Bon conocía a ambas muñecas. Una de ellas se trataba de una de porcelana, de pelo rubio y largo con un pequeño mechón recogido y vestida de blanco y azul, y la otra era la típica que cantaba al apretar un botón en su espalda. Su pelo blanco cubría uno de sus ojos ámbar, y sonreía sarcásticamente.

Los tres solían hablar muy a menudo en el escaparate. Se llamaban Joy y Mangle, y eran grandes amigos.

Tras pagar, la madre de la niña los metió a los tres en una bolsa, a pesar de que ella se negaba, ya que quería llevarlos entre sus brazos en el camino a casa.

—Eddo, ya los cogerás en casa —intentaba calmarla la madre—. La muñequita de porcelana podría romperse. Cuando lleguemos te la devuelvo.

A pesar de las quejas de la nombrada, no logró convencer a su madre.

En el camino que hicieron a casa de Eddo en el coche, los tres juguetes viajaron apretados en la bolsa, en el asiento del copiloto.

— ¿Y tendrá vestidos para ponerme? —decía con entusiasmo Joy.

—En el caso de que los tuviera, tu ropa está fija a ti, Joy —dijo Mangle.

La rubia bajó la mirada, triste.

—No vale, tú sí puedes cambiarte...

—Yo tampoco puedo... Y estoy bien.

— ¡Pero tú eres hombre, Bon!
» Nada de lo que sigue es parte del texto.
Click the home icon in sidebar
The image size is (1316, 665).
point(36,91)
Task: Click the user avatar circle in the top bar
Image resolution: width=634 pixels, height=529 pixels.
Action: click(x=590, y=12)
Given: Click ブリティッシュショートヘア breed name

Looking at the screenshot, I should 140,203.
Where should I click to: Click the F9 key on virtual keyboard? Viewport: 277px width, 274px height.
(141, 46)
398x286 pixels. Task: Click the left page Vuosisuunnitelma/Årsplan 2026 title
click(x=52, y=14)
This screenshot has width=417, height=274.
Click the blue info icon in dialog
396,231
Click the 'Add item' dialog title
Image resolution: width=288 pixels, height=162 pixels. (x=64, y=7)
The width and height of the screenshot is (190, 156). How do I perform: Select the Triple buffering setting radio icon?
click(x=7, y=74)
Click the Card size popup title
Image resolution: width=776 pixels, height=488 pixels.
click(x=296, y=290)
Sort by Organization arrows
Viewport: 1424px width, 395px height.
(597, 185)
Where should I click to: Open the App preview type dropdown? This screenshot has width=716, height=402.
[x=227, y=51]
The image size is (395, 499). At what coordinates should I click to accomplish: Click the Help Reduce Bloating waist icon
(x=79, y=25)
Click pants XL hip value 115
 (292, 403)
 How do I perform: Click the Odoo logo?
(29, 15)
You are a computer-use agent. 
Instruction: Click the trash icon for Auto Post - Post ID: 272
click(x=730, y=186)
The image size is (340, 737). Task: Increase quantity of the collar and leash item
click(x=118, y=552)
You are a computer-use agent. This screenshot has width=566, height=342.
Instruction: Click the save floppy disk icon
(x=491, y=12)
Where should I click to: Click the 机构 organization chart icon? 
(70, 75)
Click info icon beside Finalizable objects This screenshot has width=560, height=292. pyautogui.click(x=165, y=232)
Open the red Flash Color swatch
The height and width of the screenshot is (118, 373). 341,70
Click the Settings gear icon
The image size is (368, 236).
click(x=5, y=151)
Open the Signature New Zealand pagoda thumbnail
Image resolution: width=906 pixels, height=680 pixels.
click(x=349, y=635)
Es distinto.

—Ya, ya...

El peliazul tiró del plástico de la bolsa para poder asomarse al exterior. Asomó la cabeza, y con sus ojos curiosos observó la figura de la madre de Eddo. Las dos iban hablando.

— ¡Ya tienes muchos jugutes, Eddo! —exclamó la mujer— Si quieres quedarte con estos nuevos, debes tirar todos los viejos.

— ¿¡Todos!? —La niña dio un bote en el asiento, enfurruñada— ¡No es justo!

— ¡Todos no! Te puedes quedar con las marionetas, por ejemplo, y con esa osita que te compraste hace unos meses... Pero no quiero ver esos que te regaló la abuela. ¡Llevas con ellos desde que eras un bebé, están destrozados!